(Excerpted data)

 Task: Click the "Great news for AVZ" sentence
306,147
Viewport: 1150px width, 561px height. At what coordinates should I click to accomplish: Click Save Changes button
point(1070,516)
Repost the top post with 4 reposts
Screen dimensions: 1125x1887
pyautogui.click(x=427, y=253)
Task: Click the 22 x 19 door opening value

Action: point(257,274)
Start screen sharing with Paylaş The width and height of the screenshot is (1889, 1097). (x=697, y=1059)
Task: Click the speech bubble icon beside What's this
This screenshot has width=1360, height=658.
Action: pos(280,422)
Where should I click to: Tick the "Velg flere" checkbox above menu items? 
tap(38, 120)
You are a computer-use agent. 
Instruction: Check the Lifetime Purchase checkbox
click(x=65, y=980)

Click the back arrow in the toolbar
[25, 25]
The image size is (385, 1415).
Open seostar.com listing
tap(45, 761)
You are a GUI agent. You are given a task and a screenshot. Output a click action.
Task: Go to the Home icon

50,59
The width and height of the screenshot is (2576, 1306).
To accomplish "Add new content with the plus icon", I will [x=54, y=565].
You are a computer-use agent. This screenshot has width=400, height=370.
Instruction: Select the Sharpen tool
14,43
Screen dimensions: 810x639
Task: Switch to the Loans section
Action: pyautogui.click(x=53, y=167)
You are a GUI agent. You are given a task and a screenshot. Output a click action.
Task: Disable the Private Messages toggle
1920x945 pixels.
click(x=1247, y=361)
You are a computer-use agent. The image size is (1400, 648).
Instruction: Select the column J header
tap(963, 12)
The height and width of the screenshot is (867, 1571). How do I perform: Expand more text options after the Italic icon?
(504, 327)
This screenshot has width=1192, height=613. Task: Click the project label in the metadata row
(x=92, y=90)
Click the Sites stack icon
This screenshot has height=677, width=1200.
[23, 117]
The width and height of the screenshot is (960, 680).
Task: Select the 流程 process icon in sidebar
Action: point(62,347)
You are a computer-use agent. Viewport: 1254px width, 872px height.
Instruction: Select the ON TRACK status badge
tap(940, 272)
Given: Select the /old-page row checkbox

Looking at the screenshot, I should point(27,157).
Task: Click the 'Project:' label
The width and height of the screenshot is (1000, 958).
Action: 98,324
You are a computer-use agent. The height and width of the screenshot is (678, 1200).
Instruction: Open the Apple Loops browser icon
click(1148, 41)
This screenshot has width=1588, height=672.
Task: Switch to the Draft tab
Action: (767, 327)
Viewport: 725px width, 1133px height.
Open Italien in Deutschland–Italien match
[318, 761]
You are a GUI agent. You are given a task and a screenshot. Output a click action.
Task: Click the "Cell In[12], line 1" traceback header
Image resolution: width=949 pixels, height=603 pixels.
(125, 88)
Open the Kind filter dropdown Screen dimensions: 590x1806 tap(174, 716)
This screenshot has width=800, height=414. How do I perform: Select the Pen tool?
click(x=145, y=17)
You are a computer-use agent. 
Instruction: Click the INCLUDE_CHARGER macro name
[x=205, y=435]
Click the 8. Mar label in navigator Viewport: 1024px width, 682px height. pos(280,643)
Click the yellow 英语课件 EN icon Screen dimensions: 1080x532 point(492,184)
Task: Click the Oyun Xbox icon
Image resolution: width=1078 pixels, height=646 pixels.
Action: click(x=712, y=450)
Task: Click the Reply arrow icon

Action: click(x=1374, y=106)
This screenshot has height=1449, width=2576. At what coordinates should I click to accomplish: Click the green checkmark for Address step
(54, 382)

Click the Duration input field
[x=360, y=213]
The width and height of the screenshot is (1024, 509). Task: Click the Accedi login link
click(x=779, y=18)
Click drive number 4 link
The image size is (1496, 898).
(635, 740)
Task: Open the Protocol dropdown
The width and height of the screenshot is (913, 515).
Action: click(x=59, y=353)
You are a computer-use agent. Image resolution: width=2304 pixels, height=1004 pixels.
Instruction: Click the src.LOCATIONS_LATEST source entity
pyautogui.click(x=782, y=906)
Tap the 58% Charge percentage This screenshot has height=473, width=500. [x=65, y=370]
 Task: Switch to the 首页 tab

(End Excerpted data)

• What you are asked to do
Your task is to retype the complete material exactly as it was given.

• Your response
 Task: Click the "Great news for AVZ" sentence
306,147
Viewport: 1150px width, 561px height. At what coordinates should I click to accomplish: Click Save Changes button
point(1070,516)
Repost the top post with 4 reposts
Screen dimensions: 1125x1887
pyautogui.click(x=427, y=253)
Task: Click the 22 x 19 door opening value

Action: point(257,274)
Start screen sharing with Paylaş The width and height of the screenshot is (1889, 1097). (x=697, y=1059)
Task: Click the speech bubble icon beside What's this
This screenshot has width=1360, height=658.
Action: pos(280,422)
Where should I click to: Tick the "Velg flere" checkbox above menu items? 
tap(38, 120)
You are a computer-use agent. 
Instruction: Check the Lifetime Purchase checkbox
click(x=65, y=980)

Click the back arrow in the toolbar
[25, 25]
The image size is (385, 1415).
Open seostar.com listing
tap(45, 761)
You are a GUI agent. You are given a task and a screenshot. Output a click action.
Task: Go to the Home icon

50,59
The width and height of the screenshot is (2576, 1306).
To accomplish "Add new content with the plus icon", I will [x=54, y=565].
You are a computer-use agent. This screenshot has width=400, height=370.
Instruction: Select the Sharpen tool
14,43
Screen dimensions: 810x639
Task: Switch to the Loans section
Action: pyautogui.click(x=53, y=167)
You are a GUI agent. You are given a task and a screenshot. Output a click action.
Task: Disable the Private Messages toggle
1920x945 pixels.
click(x=1247, y=361)
You are a computer-use agent. The image size is (1400, 648).
Instruction: Select the column J header
tap(963, 12)
The height and width of the screenshot is (867, 1571). How do I perform: Expand more text options after the Italic icon?
(504, 327)
This screenshot has width=1192, height=613. Task: Click the project label in the metadata row
(x=92, y=90)
Click the Sites stack icon
This screenshot has height=677, width=1200.
[23, 117]
The width and height of the screenshot is (960, 680).
Task: Select the 流程 process icon in sidebar
Action: point(62,347)
You are a computer-use agent. Viewport: 1254px width, 872px height.
Instruction: Select the ON TRACK status badge
tap(940, 272)
Given: Select the /old-page row checkbox

Looking at the screenshot, I should point(27,157).
Task: Click the 'Project:' label
The width and height of the screenshot is (1000, 958).
Action: 98,324
You are a computer-use agent. The height and width of the screenshot is (678, 1200).
Instruction: Open the Apple Loops browser icon
click(1148, 41)
This screenshot has width=1588, height=672.
Task: Switch to the Draft tab
Action: (767, 327)
Viewport: 725px width, 1133px height.
Open Italien in Deutschland–Italien match
[318, 761]
You are a GUI agent. You are given a task and a screenshot. Output a click action.
Task: Click the "Cell In[12], line 1" traceback header
Image resolution: width=949 pixels, height=603 pixels.
(125, 88)
Open the Kind filter dropdown Screen dimensions: 590x1806 tap(174, 716)
This screenshot has width=800, height=414. How do I perform: Select the Pen tool?
click(x=145, y=17)
You are a computer-use agent. 
Instruction: Click the INCLUDE_CHARGER macro name
[x=205, y=435]
Click the 8. Mar label in navigator Viewport: 1024px width, 682px height. pos(280,643)
Click the yellow 英语课件 EN icon Screen dimensions: 1080x532 point(492,184)
Task: Click the Oyun Xbox icon
Image resolution: width=1078 pixels, height=646 pixels.
Action: click(x=712, y=450)
Task: Click the Reply arrow icon

Action: click(x=1374, y=106)
This screenshot has height=1449, width=2576. At what coordinates should I click to accomplish: Click the green checkmark for Address step
(54, 382)

Click the Duration input field
[x=360, y=213]
The width and height of the screenshot is (1024, 509). Task: Click the Accedi login link
click(x=779, y=18)
Click drive number 4 link
The image size is (1496, 898).
(635, 740)
Task: Open the Protocol dropdown
The width and height of the screenshot is (913, 515).
Action: click(x=59, y=353)
You are a computer-use agent. Image resolution: width=2304 pixels, height=1004 pixels.
Instruction: Click the src.LOCATIONS_LATEST source entity
pyautogui.click(x=782, y=906)
Tap the 58% Charge percentage This screenshot has height=473, width=500. [x=65, y=370]
 Task: Switch to the 首页 tab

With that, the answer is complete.